We want to find the variables num_epochs, batch_size, that will minimise our validation loss. To do this, we can conduct a hyperparameter sweep using wandb. There are three options, random, grid, and bayes.

We will use Bayesian inference to find the optimal set of parameters. To do this, we need a prior, a truth, and a posterior. The prior reflects our current beliefs about what $p(y \| x)$ is, which says, “what is the probability that $y$ is the correct set of parameters, given my evidence $x$ - the validation loss?” In our case we are minimising val_loss, so we want to minimise $y$. We can then write: \[ p(y | x) = \frac{p(x | y) p(y)}{p(x)} \]
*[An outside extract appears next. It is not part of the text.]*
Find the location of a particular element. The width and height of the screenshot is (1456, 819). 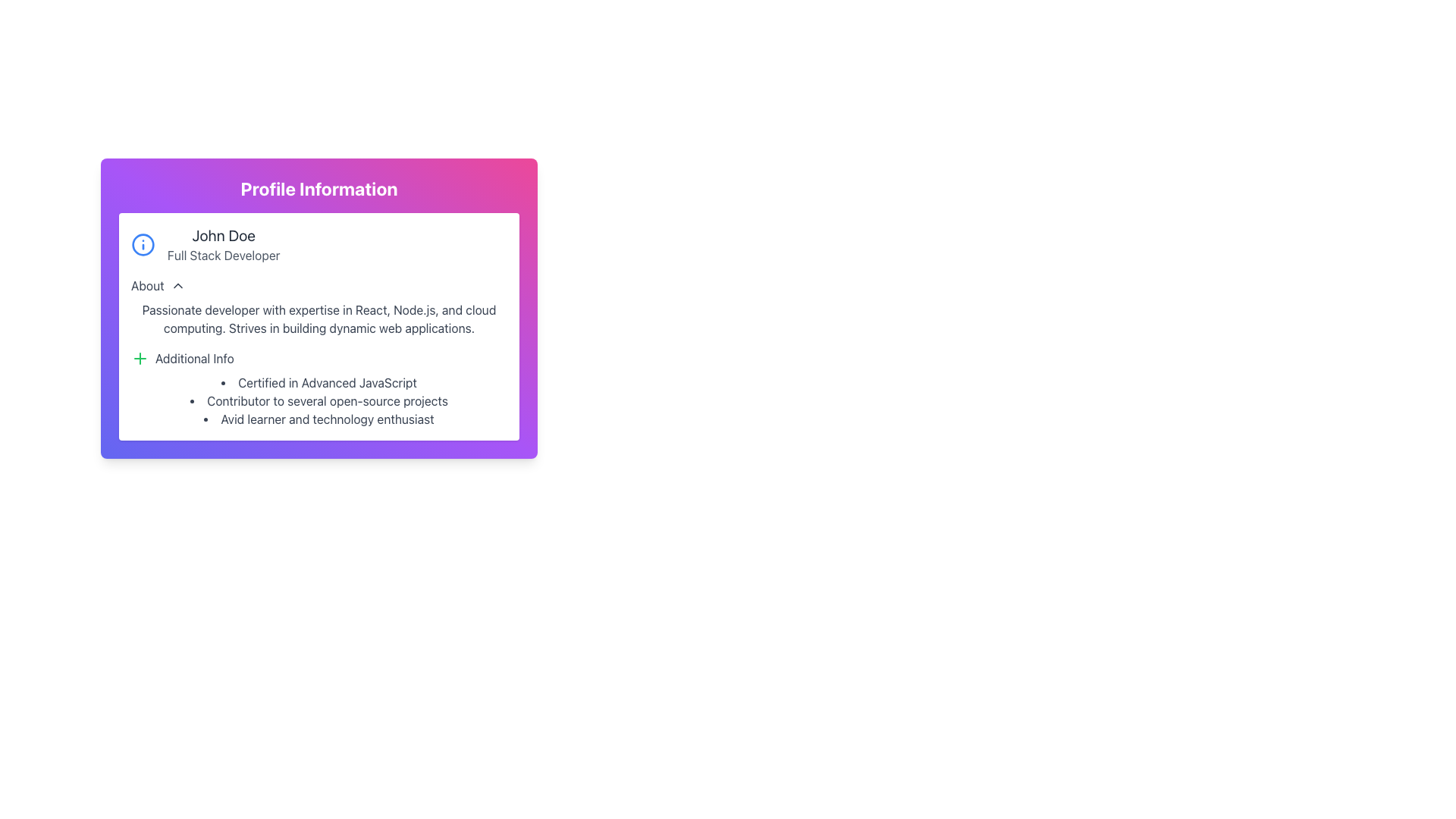

the icon located to the immediate left of the text 'John Doe' in the header section of the profile card, which is styled with a purple gradient and titled 'Profile Information' is located at coordinates (143, 244).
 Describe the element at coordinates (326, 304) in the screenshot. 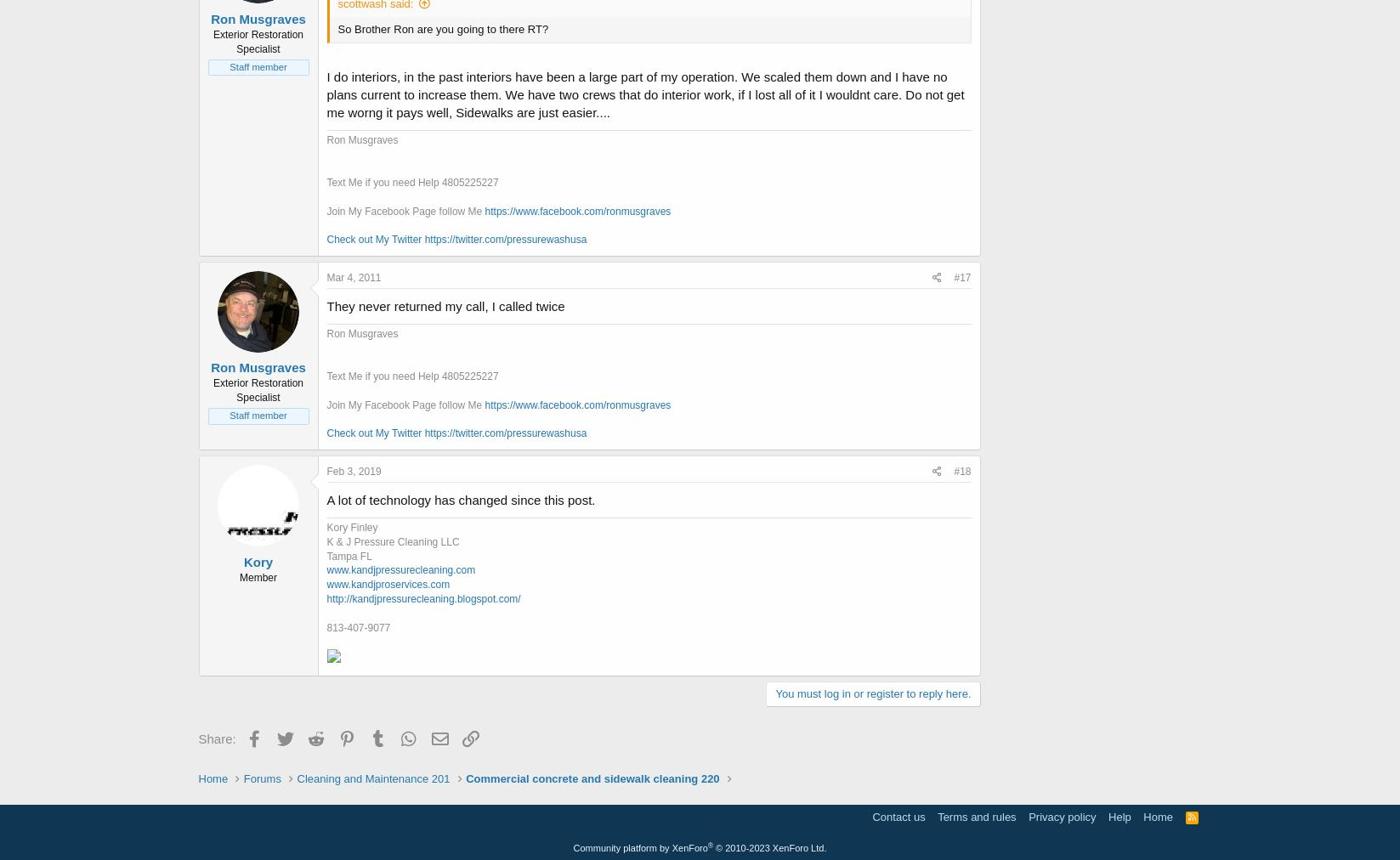

I see `'They never returned my call, I called twice'` at that location.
Here, $p(y)$ is our prior. It is our initial estimate of how likely this set of hyperparameters is. After each epoch, the model uses the evidence provided by the data $p(x)$ which allows us to move in the direction of better hyperparameters. I will be writing a more detailed post on Bayesian statistics soon, so look out for that!

sweep_config = {
    "method" : "bayes",
    "name" : "sweep",
    "metric" : {
        "name" : "val_loss",
        "goal" : "minimize",
    },
    "parameters" : {
        "learning_rate" : {
            "distribution" : "log_uniform_values",
            "min" : 1e-4,
            "max" : 1e-1
        },
        "batch_size" : {
            "values" : [32, 64, 128, 256],
        }
    }
}

def train_wandb():

  with wandb.init() as run:
    config = run.config

    model = CNN()
    model.to(device)
    loss_func = nn.CrossEntropyLoss()
    optimizer = t.optim.Adam(model.parameters(), lr=config.learning_rate)

    # need to respecify our train loader and val loader because we are now changing the batch size

    train_loader = t.utils.data.DataLoader(train_subset, batch_size=config.batch_size, shuffle=True)
    val_loader = t.utils.data.DataLoader(val_subset, batch_size=config.batch_size, shuffle=False)

    for epoch in range(hyperparams['num_epochs']):
      train_one_epoch(train_loader, model, loss_func, optimizer, epoch)
      val_loss, val_accuracy = evaluate(val_loader, model, loss_func)
      print(f"Val accuracy: {val_loss:.2f}")
      wandb.log({"epoch" : epoch, "val_loss" : val_loss})

sweep = wandb.sweep(sweep_config, project="MNIST CNN")
wandb.agent(sweep, train_wandb)

Analysing the results

wandb produces a useful diagram that allows you to compare different hyperparameter combinations at a glance, like the one I’ve generated below for this tutorial:

wandb-mnist-diagram

Each line corresponds to a different combination of hyperparameters. As you can see, most of the combinations lead to near zero validation loss, however, one line stands out in particular. When the learning rate was very high (around 0.1), we had a massive validation loss.

We can conclude that a large learning rate is therefore not good for our model, whilst batch size seems to have basically no effect on the validation loss.

And that concludes the tutorial! Now you know how to train a simple CNN in PyTorch, log your results, and perform hyperparameter sweeps using wandb.